▶ **DESCRIPTION OF THE TASK**: Please pick up the article below about Da Giacomo Forte dei Marmi opening at the Marechiaro beach club and keep writing it from the point where it stops.

▶ **TEXT PROVIDED**:
A Storied Venue Gets a New Anchor
Forte dei Marmi has long operated as the quiet pinnacle of the Italian Riviera’s summer social calendar – discreet, moneyed, and deeply attached to its own rituals. The arrival of Da Giacomo Forte dei Marmi at the Marechiaro beach club adds a new layer to that identity, bringing the hospitality firm Giacomo Milano into one of the coast’s most recognized addresses.
The Marechiaro venue is not a blank canvas. It carries decades of coastal prestige, the kind of inherited reputation that resists easy reinvention. Giacomo Milano’s decision to plant its restaurant and beach club operation inside that space signals confidence – both in the brand’s own standing and in its ability to hold its own against a location with this much existing weight.

▶ **RAW DATA**:
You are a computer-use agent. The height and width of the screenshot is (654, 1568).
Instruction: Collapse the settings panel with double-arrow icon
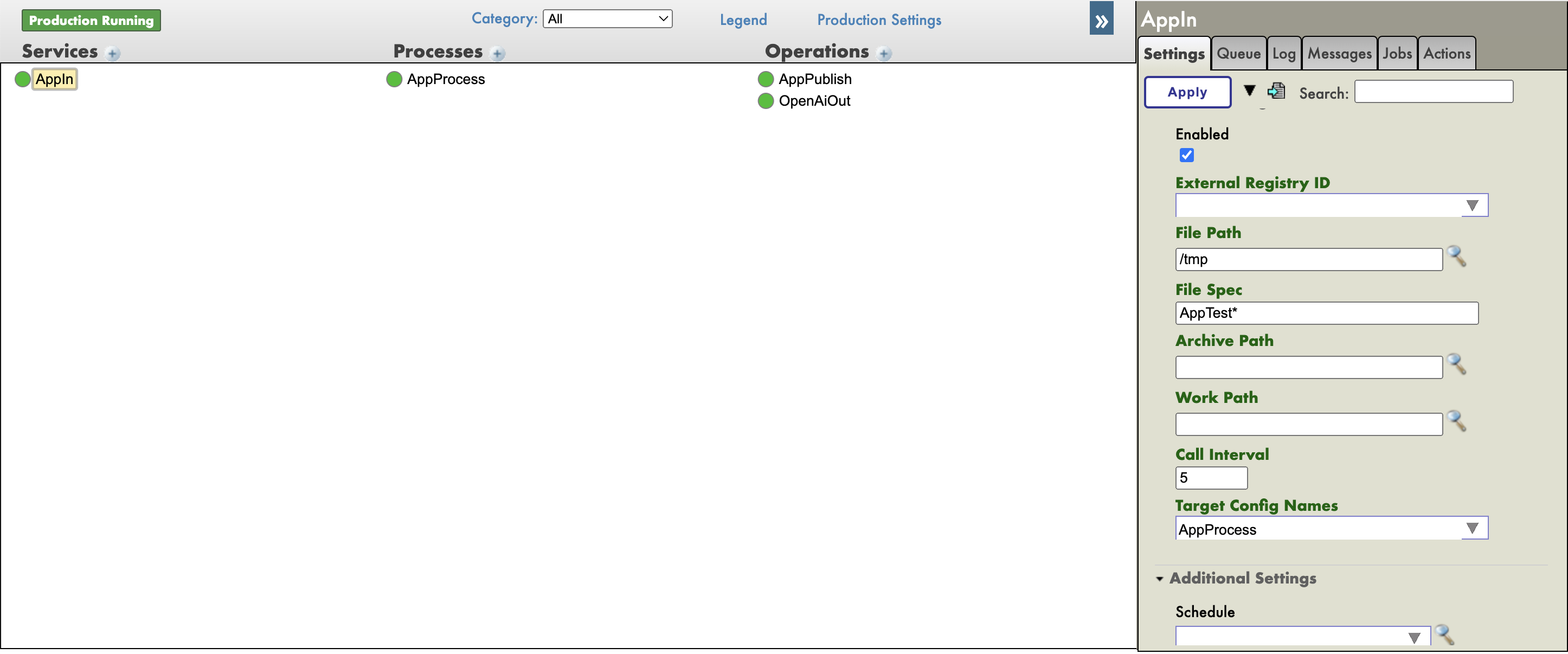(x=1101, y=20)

▶ **RESULT OF THE TASK**:
What Giacomo Milano Brings to the Shore
Giacomo Milano built its name in the city, refining a particular vision of Milanese hospitality – old-school glamour, precise service, an interior sensibility that favors warmth over minimalism. That urban identity doesn’t automatically translate to a beach setting, where the codes shift toward ease and informality. The challenge for Da Giacomo Forte dei Marmi is calibrating the brand’s characteristic polish to a context where guests arrive sandy-footed and stay through sunset.
The beach club format demands a different kind of rhythm than a city restaurant. Lunch stretches. Afternoons blur. The social choreography of a Forte dei Marmi summer day moves at its own pace, and the hospitality operation has to move with it rather than against it. Giacomo Milano’s version of old-school charm – attentive without being stiff, elegant without being cold – positions it reasonably well for that environment.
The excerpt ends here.